Daily News: July 5, 2017

ATB, NBC Lead New $600MM Total Facilities for Secure Energy Services


Secure Energy entered a new $470 million first lien credit facility led by Alberta Treasury Branches with a syndicate of 10 financial institutions and Canadian Chartered banks.

In addition, the company entered into a new $130 million second lien credit facility led by National Bank of Canada with a syndicate of three financial institutions and Canadian Chartered banks. The combined facilities total $600 million, and replace the company’s previous $700 million syndicated facility.

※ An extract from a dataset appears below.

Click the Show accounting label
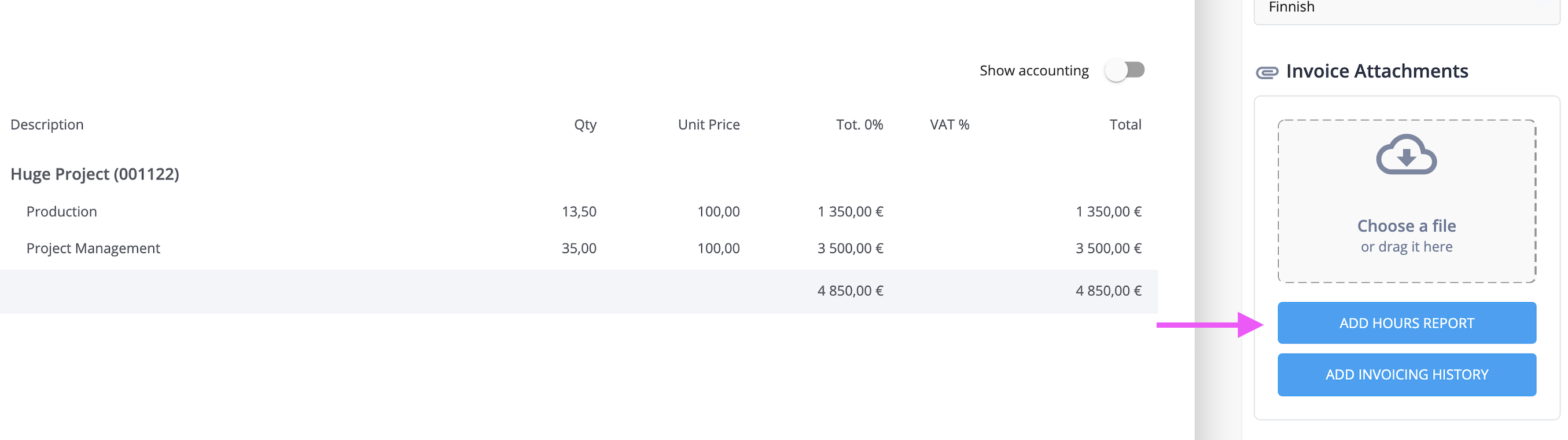 (x=1033, y=71)
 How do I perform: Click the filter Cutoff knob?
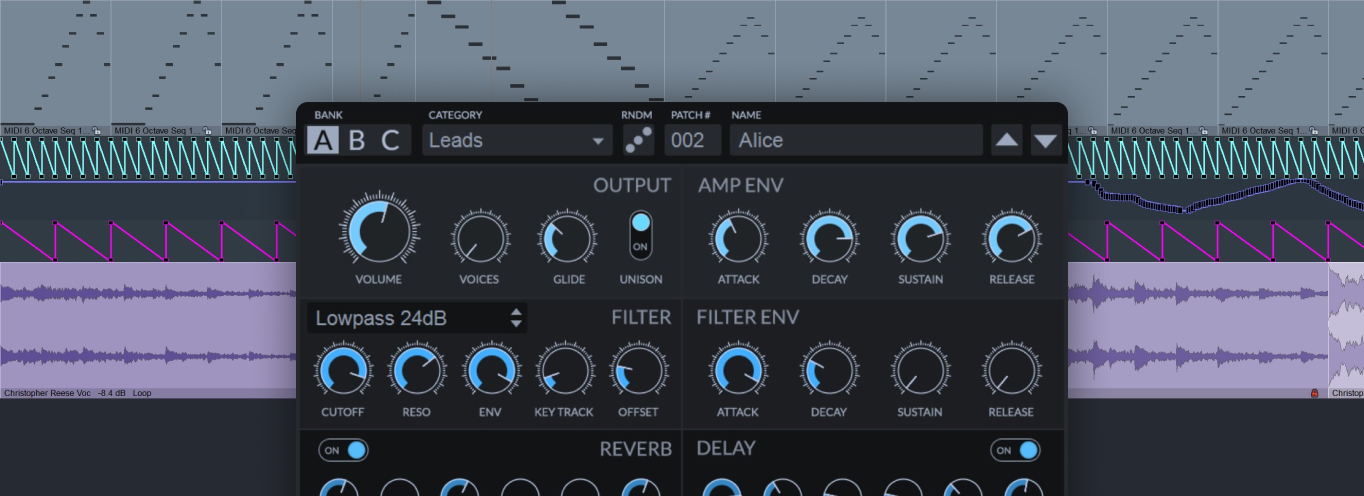click(343, 371)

The reduction in the total facility allows the company to optimize its debt structure to reduce costs associated with standby fees on undrawn amounts while maintaining target levels of liquidity.

The first lien facility consists of a four-year $445 million revolving credit facility and a $25 million revolving operating facility with a maturity date of June 30, 2021. The first lien facility is secured by substantially all of the company’s assets and includes customary terms, conditions and covenants, including that the consolidated senior funded debt to EBITDA ratio does not exceed 3.5 to 1.0, the consolidated total funded debt to EBITDA ratio does not exceed 5.0 to 1.0 and the consolidated EBITDA to financing charges ratio is not less than 2.5 to 1.0.

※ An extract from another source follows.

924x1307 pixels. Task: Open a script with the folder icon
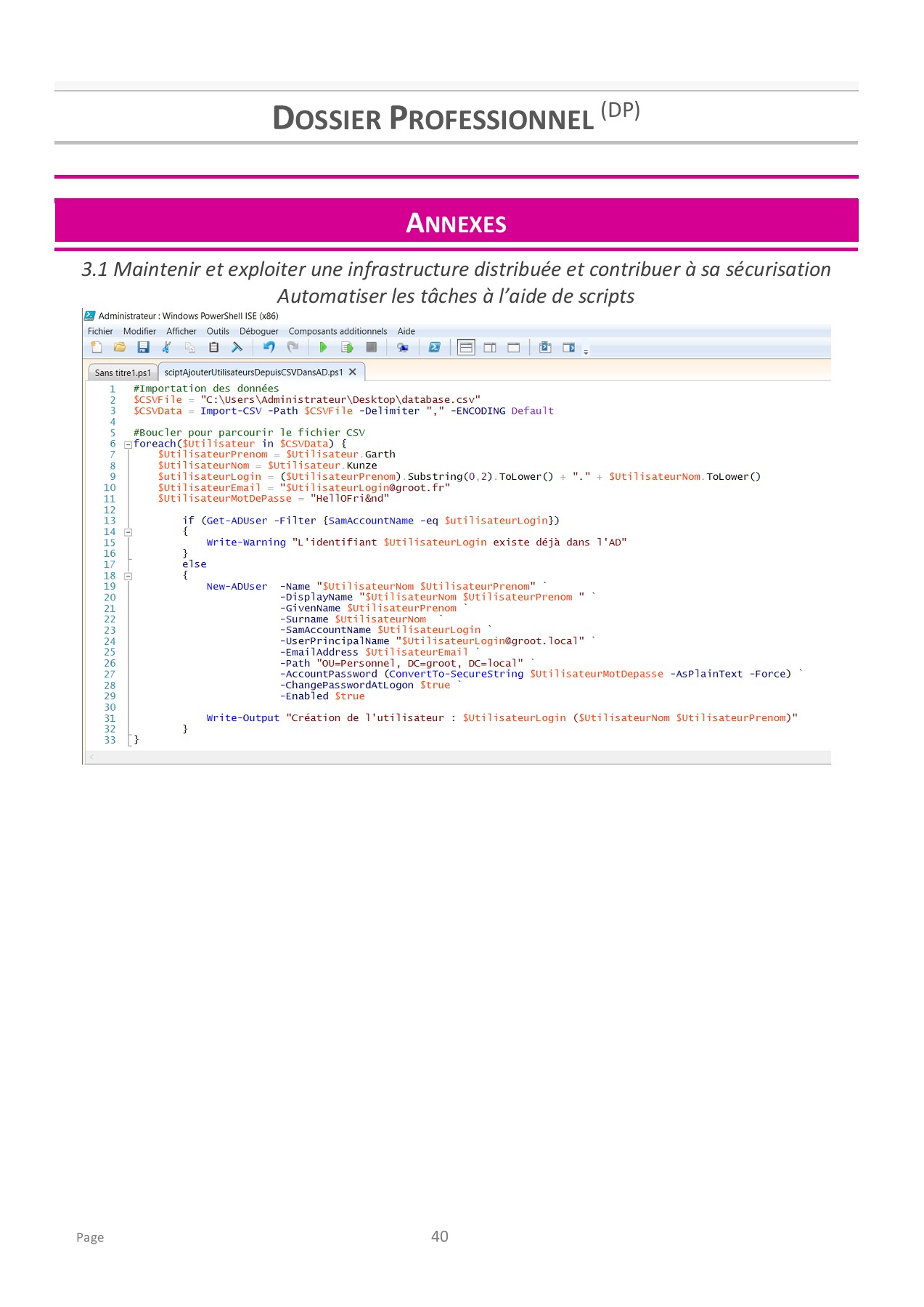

Amounts borrowed under the first lien facility will bear interest at the corporation’s option of either the Canadian prime rate plus 0.45% to 2.00% or the banker acceptance rate plus 1.45% to 3.00%, depending, in each case, on the ratio of consolidated senior funded debt to EBITDA.

The second lien facility is a four-year plus one-month $130 million term credit facility with a maturity date of July 31, 2021. The company has entered into interest rate swaps to fix the interest rate at 5% for the first three years and 5.5% in the fourth year. The financial covenants are consistent with the first lien facility, and the security provided by the corporation is the same as the first lien facility but is subordinate to the first lien facility lenders.

“The addition of a term facility to our capital structure creates the financial flexibility we require to continue our business strategy of adding production related services that deliver stable operating cash flow,” said Allen Gransch, chief financial officer of Secure. “These credit facilities also provide significant borrowing capacity while still maintaining a strong balance sheet.”

Calgary-based Secure provides environmentally responsible fluids and solids solutions to the oil and gas industry.